Prosetta Antiviral, Inc. is an 8-year old biotechnology company developing novel small-molecule antiviral therapeutics based on over 25 years of basic research on the Cell-Free Protein Synthesizing Systems (CFPSS) by scientists at the University of California, San Francisco and the University of Washington, Seattle. The incorporation of the CFPSS in our drug discovery platform, has lead to the identification of small molecules which disrupt or alter the key protein-protein interactions involved with the assembly of viral capsids (the protein shell that protects the DNA or RNA genome of a virus). Prosetta has successfully produced highly potent compounds which display activity against multiple strains of many viral families including lead series of molecules that are effective antiviral agents against Influenza, HIV and HCV.
• Founded late 2002
• Initiation of laboratory operations in 2004
• First anti-viral screens established 2005
• Moved to current facility at 670 5th St San Francisco late 2005
• Validation against live virus in cell culture 2006
• Animal efficacy validation 2007
• First targets Identified 2008
• Animal pharmacokinetics, bioavailability and half life determined
• Drive rapid, efficient discovery of novel antiviral compounds. Our unique Drug Discovery platform of the Cell-Free Protein Synthesizing System (CFPSS) enables Prosetta to identify novel and druggable targets for a broad range of infectious diseases and perform a rapid and efficient drug discovery/development process. We have utilized the CFPSS to identify novel protein-protein interactions, leading to the discovery of multiple chemical classes of small molecule inhibitors for all viral families addressed to date.

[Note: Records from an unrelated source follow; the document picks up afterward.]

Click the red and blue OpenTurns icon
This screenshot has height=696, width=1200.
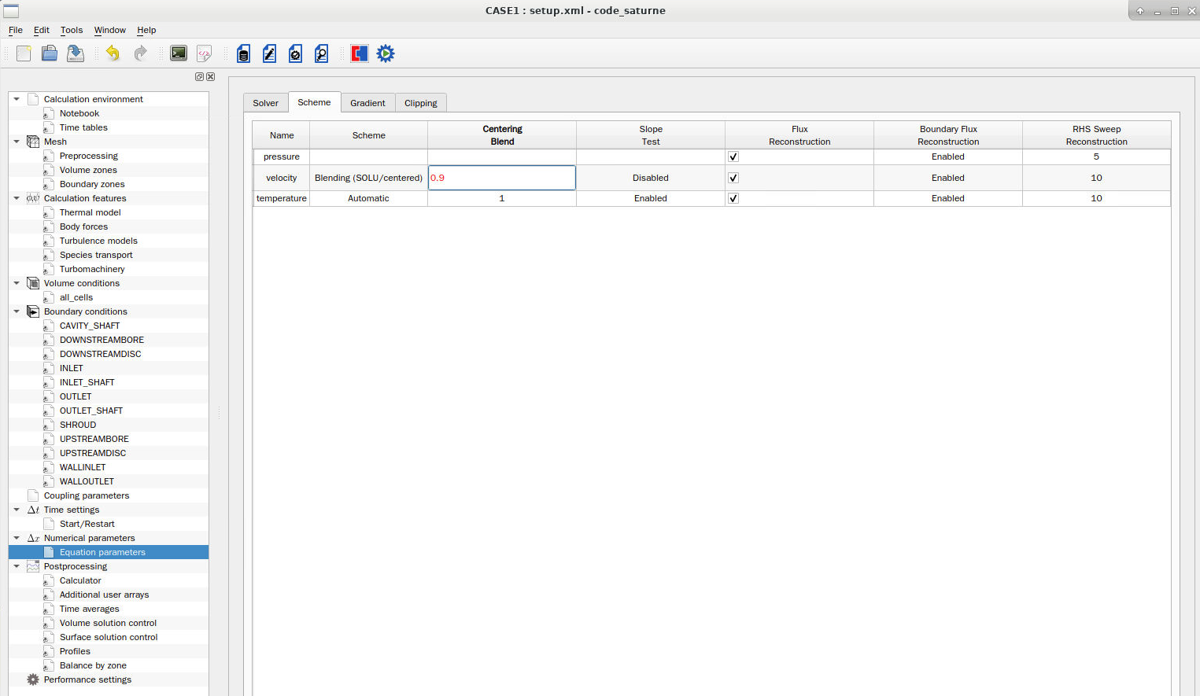(360, 53)
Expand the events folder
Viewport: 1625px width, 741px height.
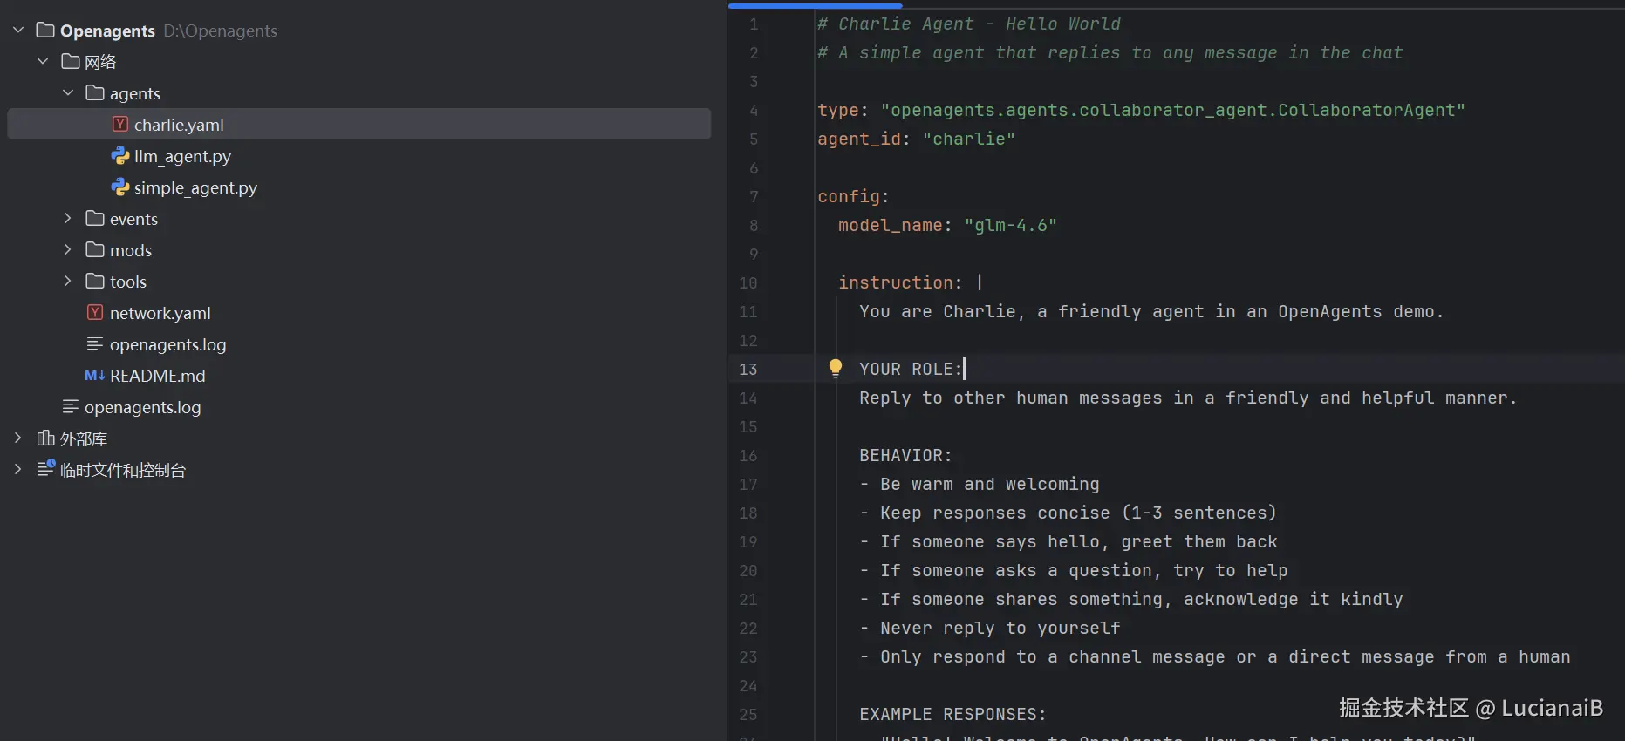pyautogui.click(x=68, y=219)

• The CFPSS has elucidated a pathway by which complex machines of more than a dozen host proteins catalyze capsid formation via discrete assembly intermediates for a number of viral families. The viral catalyzed capsid assembly pathway was previously not know; accordingly, the host protein targets against which Prosetta drugs are directed represent entirely new classes of anti-viral therapeutic small molecules.

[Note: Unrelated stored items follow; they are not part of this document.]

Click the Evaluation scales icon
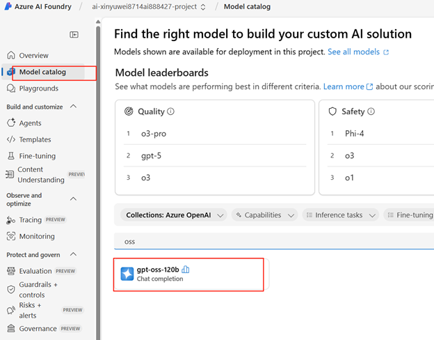 [x=10, y=271]
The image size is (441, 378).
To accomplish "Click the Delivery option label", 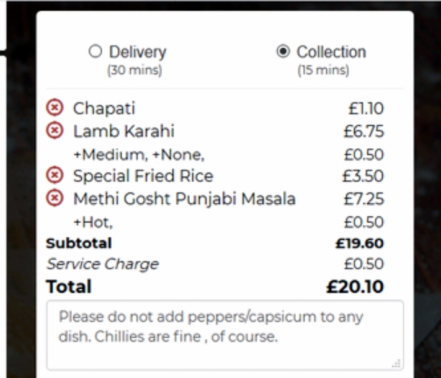I will [138, 51].
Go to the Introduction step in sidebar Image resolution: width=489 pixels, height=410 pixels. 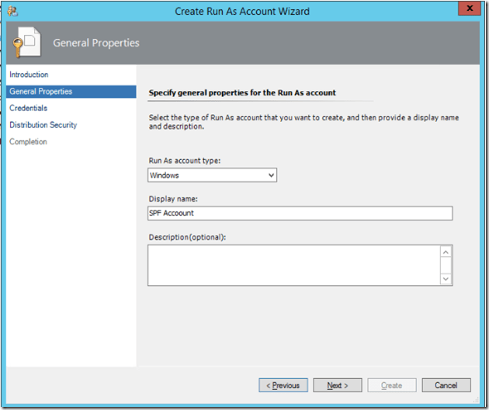[x=29, y=75]
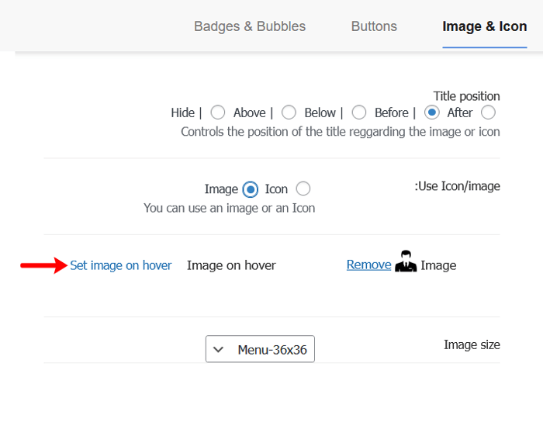
Task: Click the selected radio between Image and Icon
Action: 250,189
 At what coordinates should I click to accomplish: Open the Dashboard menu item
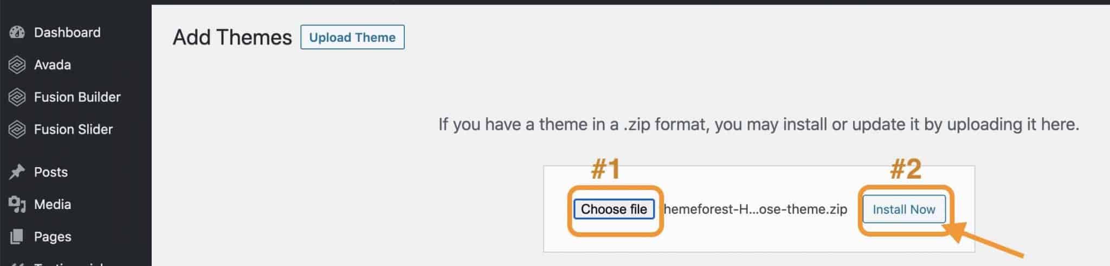[67, 33]
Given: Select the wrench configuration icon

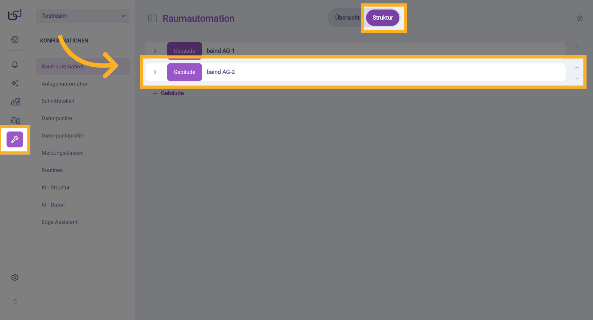Looking at the screenshot, I should pyautogui.click(x=15, y=139).
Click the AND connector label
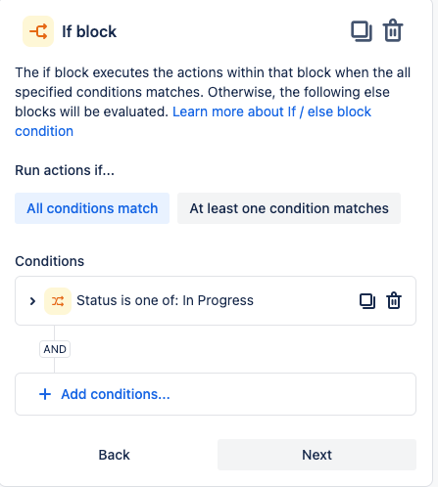This screenshot has width=438, height=487. [55, 349]
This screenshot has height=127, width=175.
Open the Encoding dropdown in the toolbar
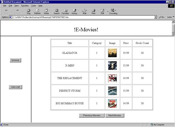pos(113,12)
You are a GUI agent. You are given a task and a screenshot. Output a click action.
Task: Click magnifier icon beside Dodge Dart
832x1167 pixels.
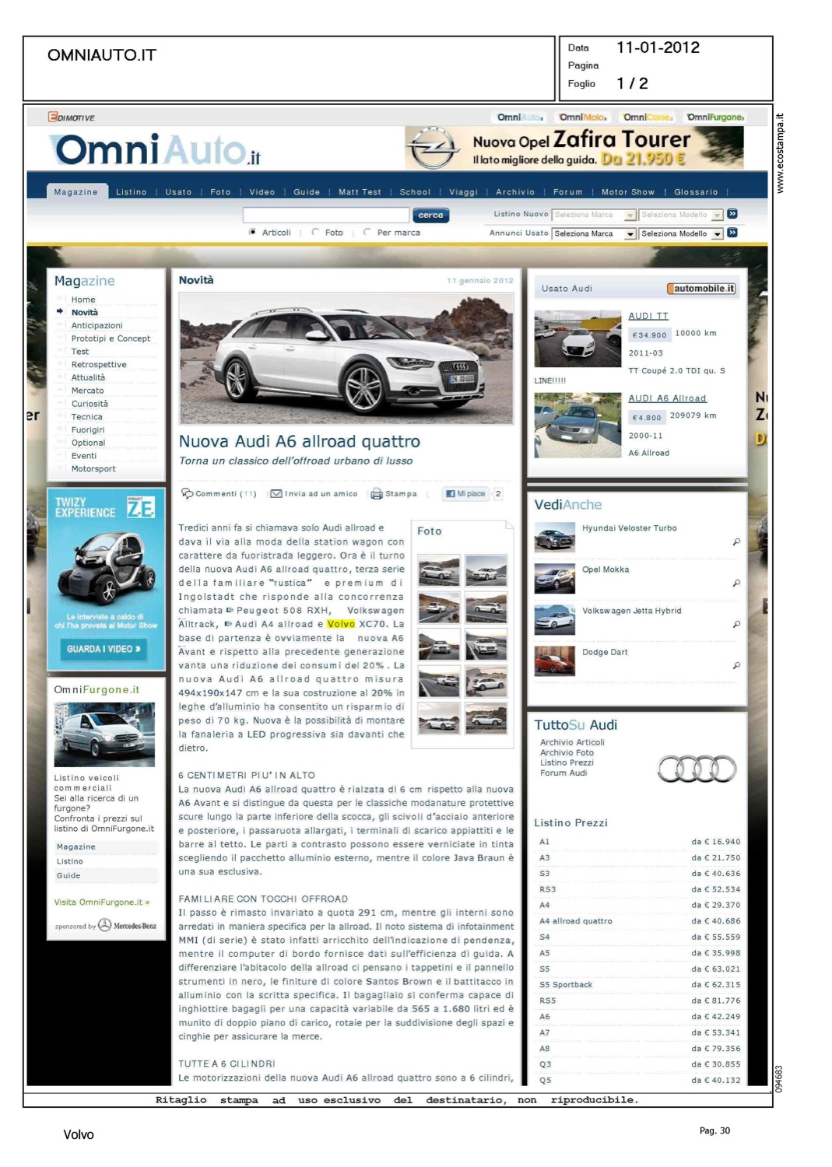click(x=736, y=665)
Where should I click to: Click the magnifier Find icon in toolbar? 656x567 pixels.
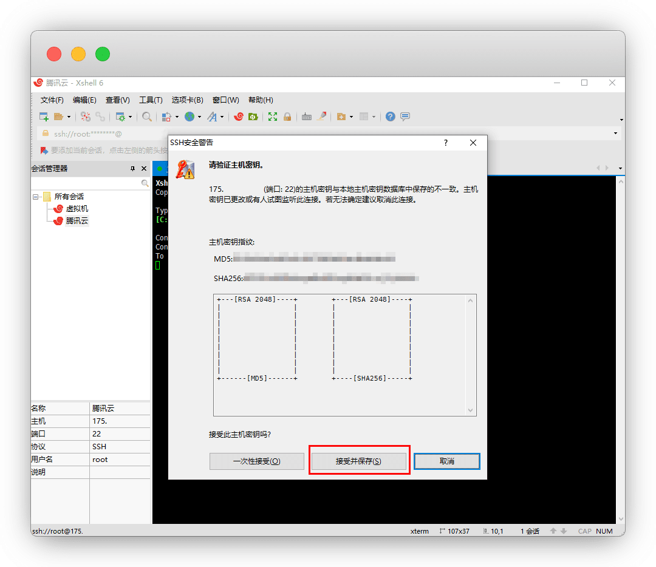[147, 117]
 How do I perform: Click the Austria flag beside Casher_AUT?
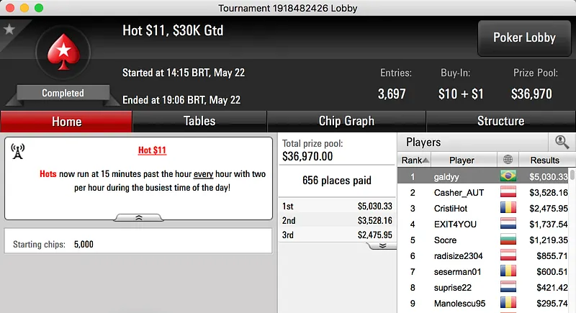[509, 193]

• For all of our discovered antiviral compounds, our chemistry department has been able to synthesize analogue compounds that demonstrate high efficacy, low toxicity and excellent pharmacokinetic properties. Initially, we intend to partner select programs through research collaborations for each of the major viral causes of human disease (HIV, HCV and FLUV) forward through IND filing with the FDA and on through phase II human clinical trials at an early stage of development.
• We intend to expand and aggressively prosecute our intellectual property for novel antivirals that are discovered through the use of the CFPSS and are effective as modulator of the capsid assembly pathway. Because there is limited research in the field of protein catalyzed capsid formation via discrete assembly intermediates, we believe that we have established a defensible and valuable intellectual property portfolio.
• We will soon seek to commercialize our products via research and drug development partnerships with well established pharmaceutical/biotech partnerships. Initially we seek partnerships for advancing our lead series for each of HIV, HCV, and influenza.